QIDI i-Mate
Specifications
Build Volume
Speed
Temperature
Layer Height
Construction
Physical
Information
Description
The QIDI i-Mate is an enclosed entry-level FDM printer that QIDI Technology released in 2021 at around $359. It's aimed at beginners, schools, and small workshops: it ships fully assembled, prints out of the box, and skips the kit-building headache. Its standout for the class is an all-metal enclosed frame paired with quiet stepper drivers.

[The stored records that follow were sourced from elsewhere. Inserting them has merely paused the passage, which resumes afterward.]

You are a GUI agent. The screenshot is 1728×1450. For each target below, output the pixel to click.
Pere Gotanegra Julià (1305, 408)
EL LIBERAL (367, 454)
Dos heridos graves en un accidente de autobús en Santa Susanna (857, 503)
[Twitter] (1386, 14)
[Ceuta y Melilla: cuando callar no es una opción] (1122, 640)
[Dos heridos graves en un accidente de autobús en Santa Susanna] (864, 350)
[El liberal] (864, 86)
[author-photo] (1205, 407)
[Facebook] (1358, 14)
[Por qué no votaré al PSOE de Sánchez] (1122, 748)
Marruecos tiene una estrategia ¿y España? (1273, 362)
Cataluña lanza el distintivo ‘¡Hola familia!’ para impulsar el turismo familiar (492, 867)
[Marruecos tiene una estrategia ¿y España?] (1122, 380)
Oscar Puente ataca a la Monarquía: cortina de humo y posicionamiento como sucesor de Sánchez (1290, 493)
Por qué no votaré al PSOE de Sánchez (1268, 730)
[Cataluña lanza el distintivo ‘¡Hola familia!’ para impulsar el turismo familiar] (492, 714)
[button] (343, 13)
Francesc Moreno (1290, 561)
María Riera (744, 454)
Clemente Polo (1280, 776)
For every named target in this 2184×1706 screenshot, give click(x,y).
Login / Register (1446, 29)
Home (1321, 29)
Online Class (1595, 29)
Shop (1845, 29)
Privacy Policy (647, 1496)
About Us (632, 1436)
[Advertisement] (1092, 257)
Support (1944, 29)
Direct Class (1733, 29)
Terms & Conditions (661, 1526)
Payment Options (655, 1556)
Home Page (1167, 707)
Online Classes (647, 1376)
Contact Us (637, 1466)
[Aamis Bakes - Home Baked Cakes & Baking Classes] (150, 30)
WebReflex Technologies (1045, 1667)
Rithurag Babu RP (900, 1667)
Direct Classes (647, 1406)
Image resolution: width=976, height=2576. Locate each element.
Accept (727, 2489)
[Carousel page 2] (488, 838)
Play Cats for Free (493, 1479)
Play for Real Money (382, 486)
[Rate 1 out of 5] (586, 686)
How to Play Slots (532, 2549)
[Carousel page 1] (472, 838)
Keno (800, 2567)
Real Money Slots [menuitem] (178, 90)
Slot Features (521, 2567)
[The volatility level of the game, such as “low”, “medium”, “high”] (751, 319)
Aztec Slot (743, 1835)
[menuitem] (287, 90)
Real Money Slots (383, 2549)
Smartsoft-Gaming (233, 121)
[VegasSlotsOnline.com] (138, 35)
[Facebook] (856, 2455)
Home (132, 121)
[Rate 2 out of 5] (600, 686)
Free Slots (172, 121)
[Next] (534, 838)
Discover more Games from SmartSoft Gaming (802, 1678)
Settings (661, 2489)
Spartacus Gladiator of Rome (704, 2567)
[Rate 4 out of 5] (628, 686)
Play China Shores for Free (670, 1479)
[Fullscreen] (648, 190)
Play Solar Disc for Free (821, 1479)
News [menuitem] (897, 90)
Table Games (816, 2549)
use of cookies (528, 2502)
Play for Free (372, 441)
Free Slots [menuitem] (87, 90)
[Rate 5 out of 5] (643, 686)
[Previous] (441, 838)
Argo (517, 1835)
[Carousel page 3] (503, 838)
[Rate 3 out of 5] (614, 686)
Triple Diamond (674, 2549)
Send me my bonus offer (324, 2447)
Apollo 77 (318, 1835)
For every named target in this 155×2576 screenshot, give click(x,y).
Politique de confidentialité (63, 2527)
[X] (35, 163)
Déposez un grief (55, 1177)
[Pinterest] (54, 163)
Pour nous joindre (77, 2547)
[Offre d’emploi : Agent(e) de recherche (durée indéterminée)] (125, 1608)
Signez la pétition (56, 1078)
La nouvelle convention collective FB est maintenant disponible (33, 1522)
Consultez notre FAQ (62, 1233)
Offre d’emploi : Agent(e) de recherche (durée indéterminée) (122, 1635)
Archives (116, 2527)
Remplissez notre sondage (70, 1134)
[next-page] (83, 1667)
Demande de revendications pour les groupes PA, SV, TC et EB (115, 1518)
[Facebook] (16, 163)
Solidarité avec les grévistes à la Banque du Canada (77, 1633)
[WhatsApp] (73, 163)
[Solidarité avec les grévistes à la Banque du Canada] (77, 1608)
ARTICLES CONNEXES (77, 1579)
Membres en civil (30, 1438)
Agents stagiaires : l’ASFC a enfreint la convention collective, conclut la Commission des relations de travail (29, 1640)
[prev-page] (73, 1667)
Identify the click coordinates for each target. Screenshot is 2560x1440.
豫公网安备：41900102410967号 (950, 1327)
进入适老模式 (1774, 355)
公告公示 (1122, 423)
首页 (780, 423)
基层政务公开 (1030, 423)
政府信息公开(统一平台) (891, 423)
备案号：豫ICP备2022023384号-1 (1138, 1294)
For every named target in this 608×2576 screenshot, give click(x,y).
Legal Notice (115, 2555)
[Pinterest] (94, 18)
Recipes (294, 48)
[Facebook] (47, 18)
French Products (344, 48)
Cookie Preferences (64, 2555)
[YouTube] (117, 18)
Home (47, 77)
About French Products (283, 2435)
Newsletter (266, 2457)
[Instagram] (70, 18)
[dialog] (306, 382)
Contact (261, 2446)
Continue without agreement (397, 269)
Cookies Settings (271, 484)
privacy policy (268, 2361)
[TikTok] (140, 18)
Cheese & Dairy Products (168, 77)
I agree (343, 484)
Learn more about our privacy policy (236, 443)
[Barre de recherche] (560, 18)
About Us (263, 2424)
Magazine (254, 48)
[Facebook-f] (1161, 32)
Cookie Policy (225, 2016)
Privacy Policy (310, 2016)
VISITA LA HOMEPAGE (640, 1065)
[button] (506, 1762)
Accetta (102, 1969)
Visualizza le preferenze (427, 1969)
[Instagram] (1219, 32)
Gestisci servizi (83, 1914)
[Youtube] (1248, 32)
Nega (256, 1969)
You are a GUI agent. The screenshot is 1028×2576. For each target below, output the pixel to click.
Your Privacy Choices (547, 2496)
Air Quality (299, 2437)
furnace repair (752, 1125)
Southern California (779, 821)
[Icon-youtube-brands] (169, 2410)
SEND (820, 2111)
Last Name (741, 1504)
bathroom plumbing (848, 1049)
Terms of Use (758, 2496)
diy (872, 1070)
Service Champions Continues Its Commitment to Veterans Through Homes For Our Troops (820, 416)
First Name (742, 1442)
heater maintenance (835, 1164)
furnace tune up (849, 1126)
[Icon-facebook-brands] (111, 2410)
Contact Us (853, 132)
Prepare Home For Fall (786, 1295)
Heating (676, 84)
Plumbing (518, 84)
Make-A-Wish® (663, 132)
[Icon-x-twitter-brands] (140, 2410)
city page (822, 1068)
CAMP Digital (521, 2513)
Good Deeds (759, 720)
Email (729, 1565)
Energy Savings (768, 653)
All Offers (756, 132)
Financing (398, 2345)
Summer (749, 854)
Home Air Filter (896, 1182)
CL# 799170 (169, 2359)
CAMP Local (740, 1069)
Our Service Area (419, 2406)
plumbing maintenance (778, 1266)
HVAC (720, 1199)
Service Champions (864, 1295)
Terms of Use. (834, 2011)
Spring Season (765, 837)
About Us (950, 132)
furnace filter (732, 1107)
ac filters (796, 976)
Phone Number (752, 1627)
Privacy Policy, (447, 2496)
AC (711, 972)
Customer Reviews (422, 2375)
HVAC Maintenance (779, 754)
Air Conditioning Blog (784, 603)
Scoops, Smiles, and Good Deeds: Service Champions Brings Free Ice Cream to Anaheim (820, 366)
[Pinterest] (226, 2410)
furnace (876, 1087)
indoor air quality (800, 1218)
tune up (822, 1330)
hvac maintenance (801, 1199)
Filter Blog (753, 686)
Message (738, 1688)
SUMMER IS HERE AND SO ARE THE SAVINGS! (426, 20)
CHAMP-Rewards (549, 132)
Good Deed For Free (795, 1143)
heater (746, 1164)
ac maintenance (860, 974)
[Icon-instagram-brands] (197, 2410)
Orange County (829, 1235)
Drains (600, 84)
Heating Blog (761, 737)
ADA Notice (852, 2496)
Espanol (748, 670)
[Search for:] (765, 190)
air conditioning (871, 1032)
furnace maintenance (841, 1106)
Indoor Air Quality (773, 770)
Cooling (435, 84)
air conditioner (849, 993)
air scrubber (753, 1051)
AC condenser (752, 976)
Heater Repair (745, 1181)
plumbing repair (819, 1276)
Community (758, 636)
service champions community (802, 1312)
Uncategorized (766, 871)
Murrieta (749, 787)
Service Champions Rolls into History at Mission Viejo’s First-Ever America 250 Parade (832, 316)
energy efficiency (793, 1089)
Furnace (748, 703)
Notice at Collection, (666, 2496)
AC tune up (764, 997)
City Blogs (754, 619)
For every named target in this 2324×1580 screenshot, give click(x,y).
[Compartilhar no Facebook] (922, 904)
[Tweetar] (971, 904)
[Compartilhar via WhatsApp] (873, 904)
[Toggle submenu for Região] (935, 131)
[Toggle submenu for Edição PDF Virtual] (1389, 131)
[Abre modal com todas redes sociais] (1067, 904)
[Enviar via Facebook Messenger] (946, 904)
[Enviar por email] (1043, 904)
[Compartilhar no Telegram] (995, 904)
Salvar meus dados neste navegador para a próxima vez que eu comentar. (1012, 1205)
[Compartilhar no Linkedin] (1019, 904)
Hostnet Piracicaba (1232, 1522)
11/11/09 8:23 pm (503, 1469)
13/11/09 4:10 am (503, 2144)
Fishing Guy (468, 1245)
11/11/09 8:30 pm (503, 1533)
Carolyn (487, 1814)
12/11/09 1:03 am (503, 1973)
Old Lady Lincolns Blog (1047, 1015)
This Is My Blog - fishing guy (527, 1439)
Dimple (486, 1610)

The build volume is 260x200x200 mm. It runs Cartesian kinematics on an all-metal enclosed frame with a side window and an open front. A direct drive extruder with a nozzle that reaches 250 °C and a heated bed up to 110 °C handle PLA, PETG, and TPU comfortably. Print speed tops out at 150 mm/s, and the minimum layer height is 50 microns (0.05 mm). A spare 0.2 mm nozzle is included for finer detail. You control it through a 4.3-inch color touchscreen, with Wi-Fi, Ethernet, and USB, a filament runout sensor, and resume-after-power-loss. Quiet TMC2209 drivers keep noise around 50 dB.
Advantages
- Ready out of the box — the printer ships fully assembled and calibrated, so a beginner can start printing without building anything
- Quiet operation — TMC2209 drivers hold noise around 50 dB, so you can run it in a living room or classroom
- All-metal enclosed frame — the rigid body damps vibration and shields prints from drafts, which helps first-layer consistency
- Handy magnetic plate — a removable flexible bed on high-temp magnets lets you pop parts off by flexing the panel, no scraper needed
- Two nozzles included — a stock 0.4 mm for everyday printing and a spare 0.2 mm for small details
- Flexible connectivity and features — Wi-Fi, Ethernet, and USB, a 4.3-inch color touchscreen, a filament sensor, and power-loss resume
Disadvantages
- Manual bed leveling — there's no auto leveling, so you set the bed by hand with the screws; owners add a BLTouch probe for reliable auto leveling
- Nozzle caps at 250 °C — with no active chamber heating, that effectively limits you to PLA, PETG, and TPU, and reliable ABS is a struggle
- Discontinued — original spare parts and official support are hard to find, and you shouldn't expect firmware updates
- Modest speed by today's standards — 150 mm/s is noticeably slower than current CoreXY machines in the same price bracket
The QIDI i-Mate suits beginners who want a simple, reliable plug-and-print machine, plus schools and offices that value quiet operation and an enclosed frame. It's a sensible pick for printing PLA, PETG, and TPU — prototypes, household parts, and learning models — without diving into fine tuning.
Bottom line: the i-Mate is an honest budget entry-level printer of its era — reliable, quiet, and pre-assembled. Its strength is simplicity and consistency; its weak spots are manual bed leveling, a low nozzle temperature, and its discontinued status.